== TEXTE SOURCE

Dans un long reportage publié le 17 octobre, le journal londonien The Independent a ramené à la surface le passé génocidaire de la colonisation belge en République Démocratique du Congo. « Alors que la Belgique affronte la crise identitaire de ses minorités désabusées et de son propre terrorisme, son héritage colonial génocidaire reste à l’écart du discours public, confiné à l’art, la culture et la religion », explique l’auteur de ce reportage qui est illustré par une photo de l’imposant Palais de Justice de Bruxelles, présenté comme « un ancien symbole de la richesse congolaise ». Aujourd’hui dégradé, le bâtiment aux immenses colonnades en pierre polie est en cours de rénovation depuis des décennies.
Le tabloïd britannique rappelle que c’est en juin 1960, après cinquante-deux ans de règne, que la Belgique avait accordé l’indépendance à sa colonie congolaise. L’auteur rappelle un passage du très paternaliste discours du Roi Baudouin qui énerva tant le leader indépendantiste Patrice Emery Lumumba. « C’est maintenant votre travail, Messieurs, de montrer que nous avions raison de vous faire confiance », avait lancé le monarque, devant une assistance divisée entre des bons nègres dégoulinant de reconnaissance représentée par le président Joseph Kasavubu, et des nationalistes fulminant de rage face à une telle condescendance qui amena le premier ministre Lumumba à briser les règles protocolaires pour mettre les points sur les i et les barres sur les t.
Au sujet de l’histoire du Congo, The Independent note que le roi des Belges, Léopold II, décrit comme « l’un des dirigeants les plus brutaux de l’histoire du 19ème siècle », a réussi à transformer l’ensemble du Congo – une masse terrestre dont l’étendue couvrirait un espace allant de la mer Baltique à la mer Noire – son domaine privé. De 1885 à 1908, le butin a coulé sans interruption de l’intérieur sombre de la jungle, le long du fleuve Congo vers la Belgique coloniale. L’article rappelle les statistiques macabres de la campagne de collecte du caoutchouc qui avait provoqué une véritable hécatombe. « Les décès au cours de cette période sont estimés entre 10 millions à 15 millions de Congolais, et le débat sur le fait qu’il s’est agi ou non d’un génocide se poursuit », peut-on lire dans l’article. Aujourd’hui, comme alors, les récits concernant ces horreurs sont rares en Belgique, avec une apathie collective et un système éducatif stagnant empêchant le pays de faire face à son rôle au Congo, il y a plus d’un siècle.

====

Répondez à ces questions d'après l'article sur le passé colonial de la Belgique au Congo :
1. Quel bâtiment figure sur la photo qui illustre le reportage de The Independent ?
2. En quel mois et quelle année la Belgique a-t-elle accordé l'indépendance à sa colonie congolaise ?
3. À combien estime-t-on le nombre de Congolais morts entre 1885 et 1908 ?
Basez-vous uniquement sur l'article.

== ENTRÉES FOURNIES

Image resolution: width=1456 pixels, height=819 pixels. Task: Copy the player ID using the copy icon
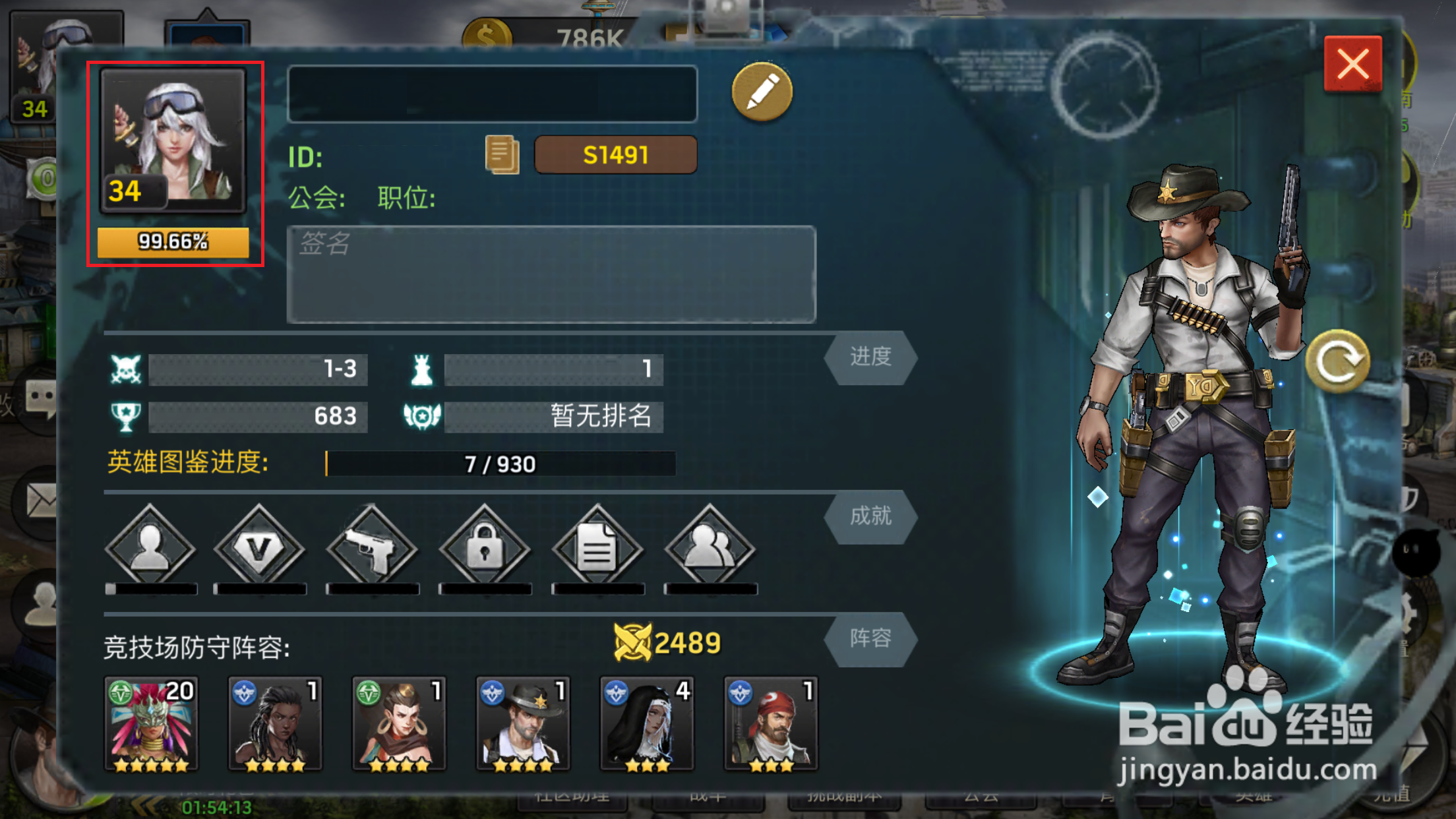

====
== ENTRÉES FOURNIES

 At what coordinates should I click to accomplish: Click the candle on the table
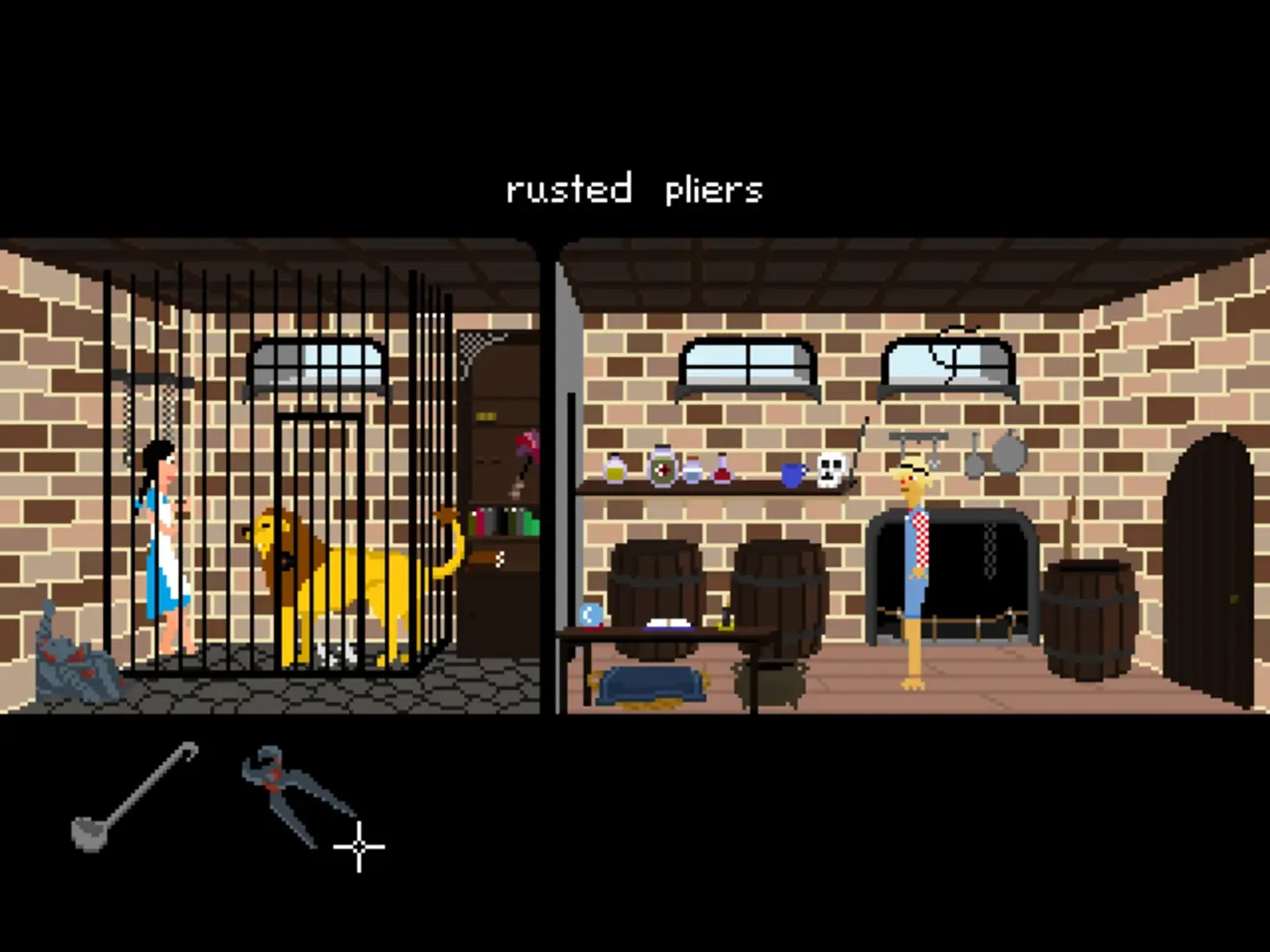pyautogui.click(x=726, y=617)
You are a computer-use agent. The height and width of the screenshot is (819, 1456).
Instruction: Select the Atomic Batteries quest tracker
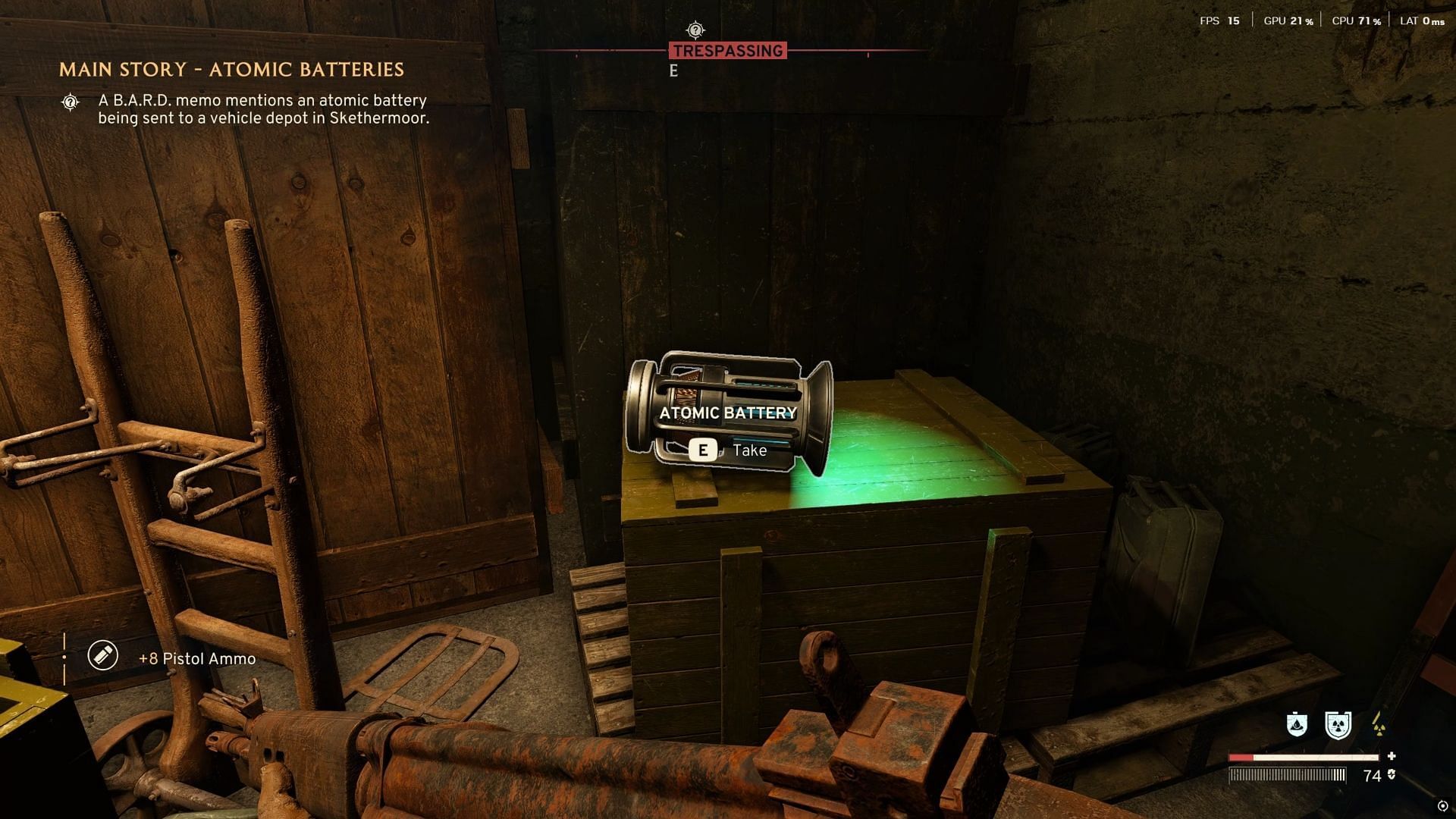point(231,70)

====
== ENTRÉES FOURNIES

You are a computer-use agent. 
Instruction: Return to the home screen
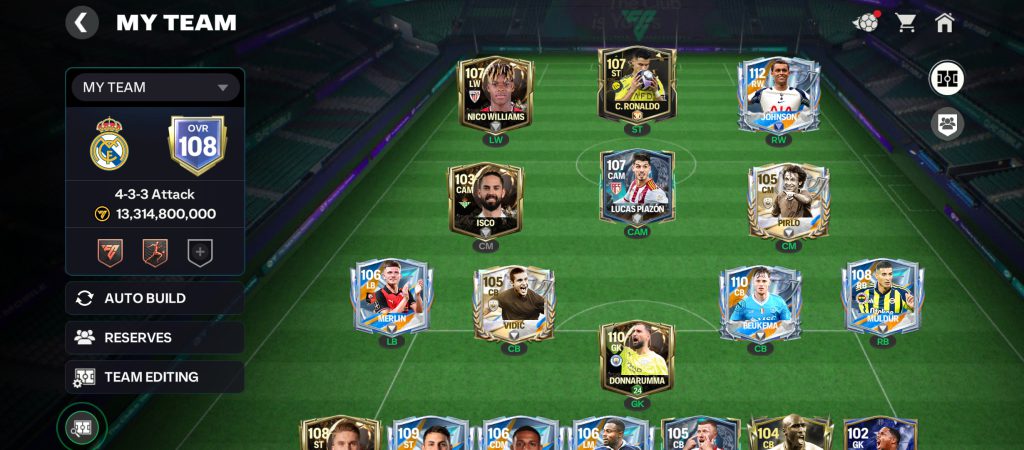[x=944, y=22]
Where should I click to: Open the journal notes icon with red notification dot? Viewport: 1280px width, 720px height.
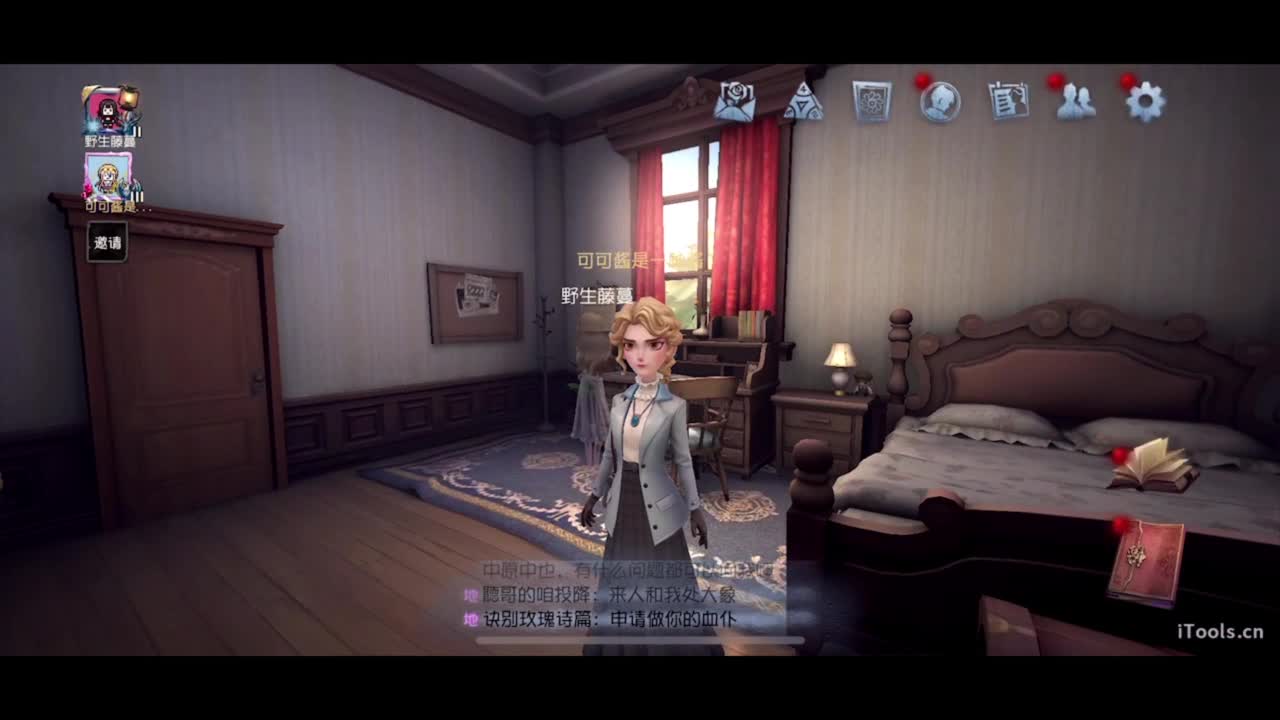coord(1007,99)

====

## CORRIGÉ
1. Le Palais de Justice de Bruxelles.
2. En juin 1960.
3. Entre 10 et 15 millions.